# 用于查找显示项的记录
┏━━

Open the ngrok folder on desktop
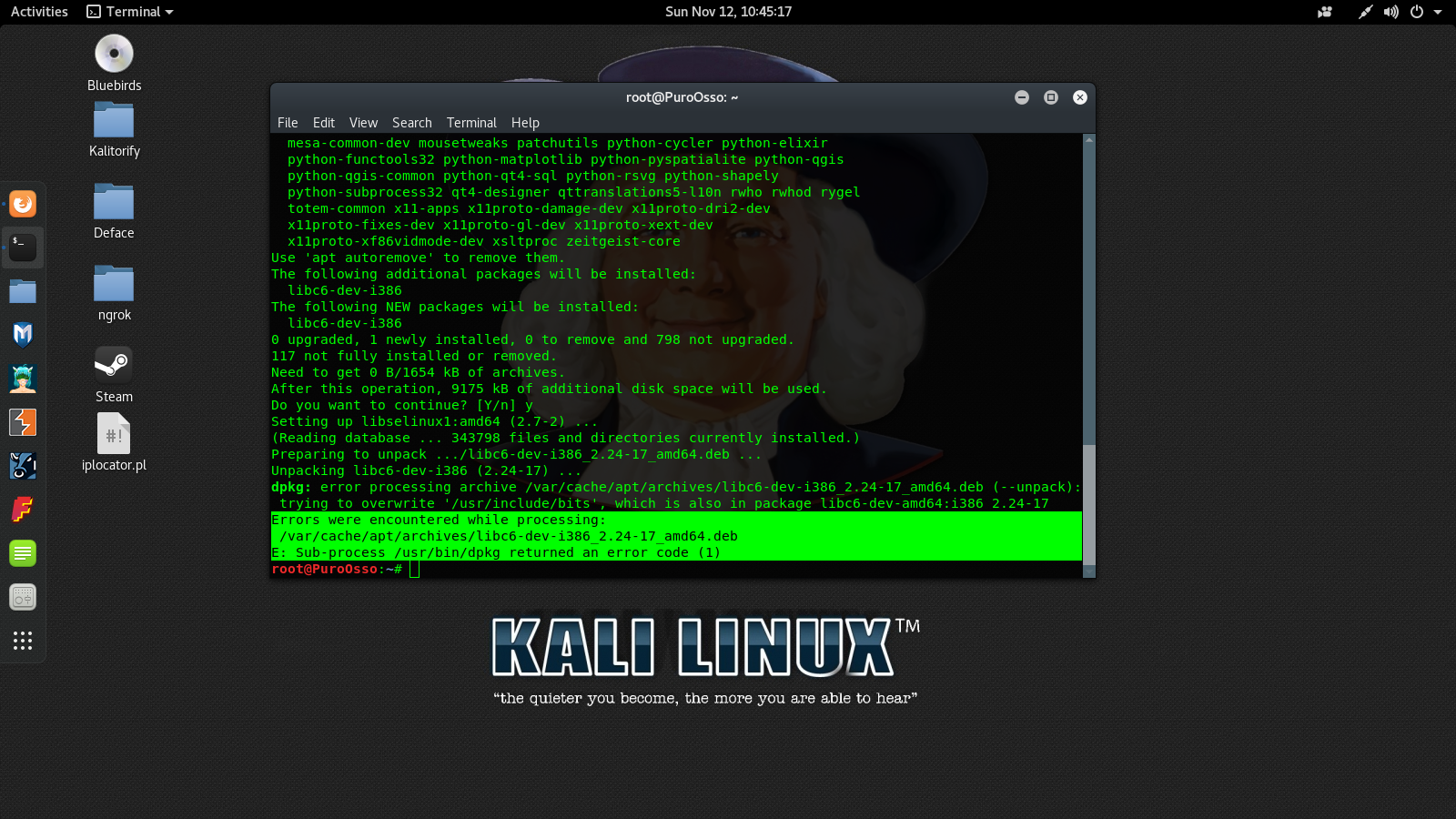This screenshot has width=1456, height=819. click(114, 284)
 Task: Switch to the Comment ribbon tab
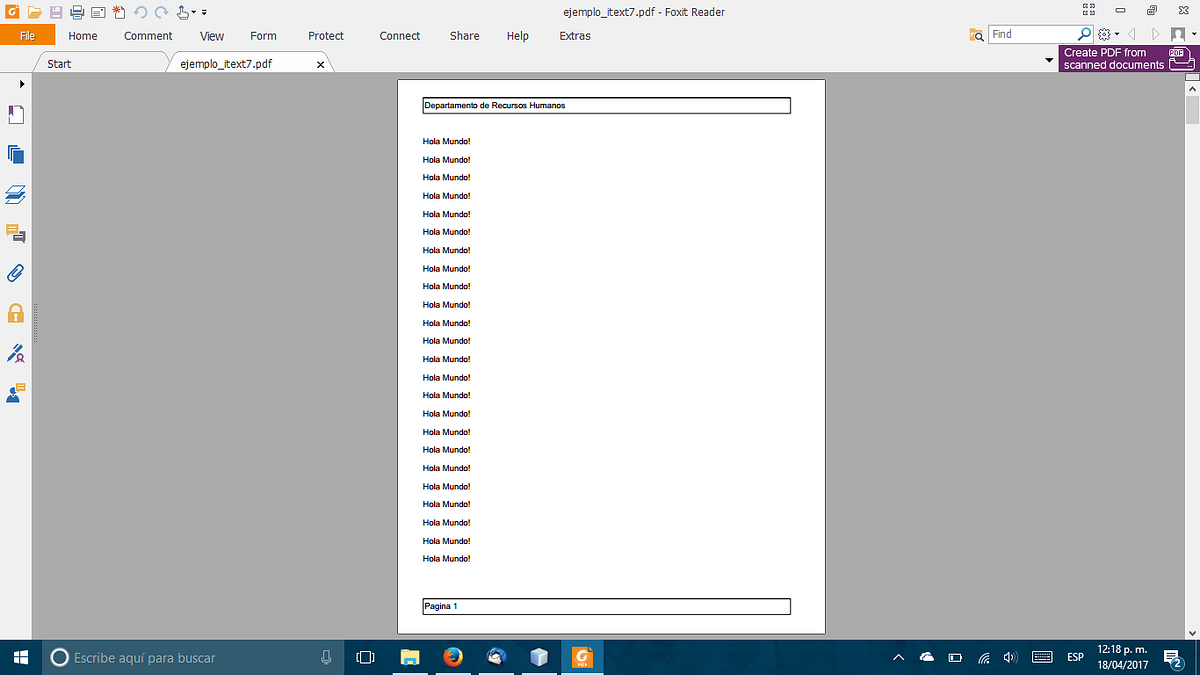tap(147, 36)
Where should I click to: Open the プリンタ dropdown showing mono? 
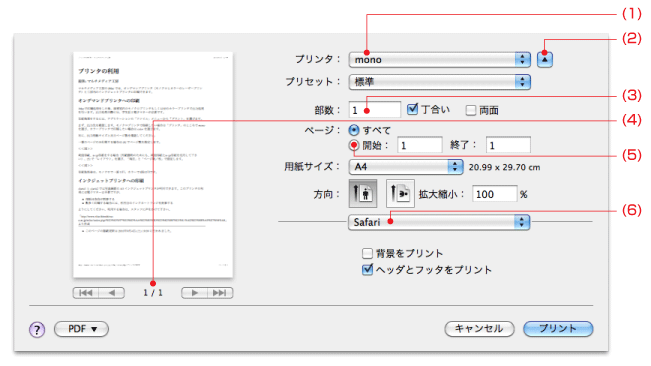tap(440, 60)
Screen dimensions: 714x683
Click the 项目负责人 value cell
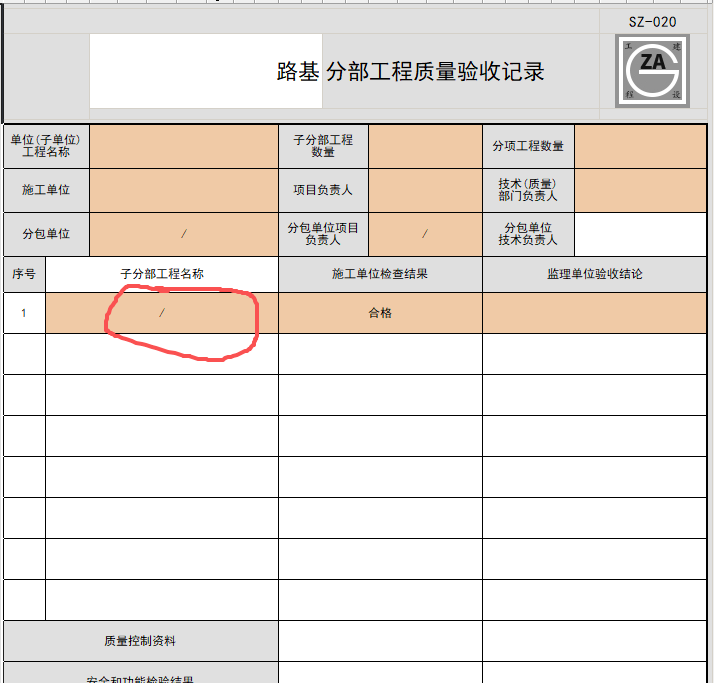pos(425,190)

┗━━

# 任务要求
从包含“Where should I”的那一行开始，到记录末尾为止，把这几行重新写一遍，将其中的“dropdown”替换成“menu”，其余一律不改，图片不要放进答案。

# 任务结果
Where should I click to: Open the プリンタ menu showing mono? 
tap(440, 60)
Screen dimensions: 714x683
Click the 项目负责人 value cell
pos(425,190)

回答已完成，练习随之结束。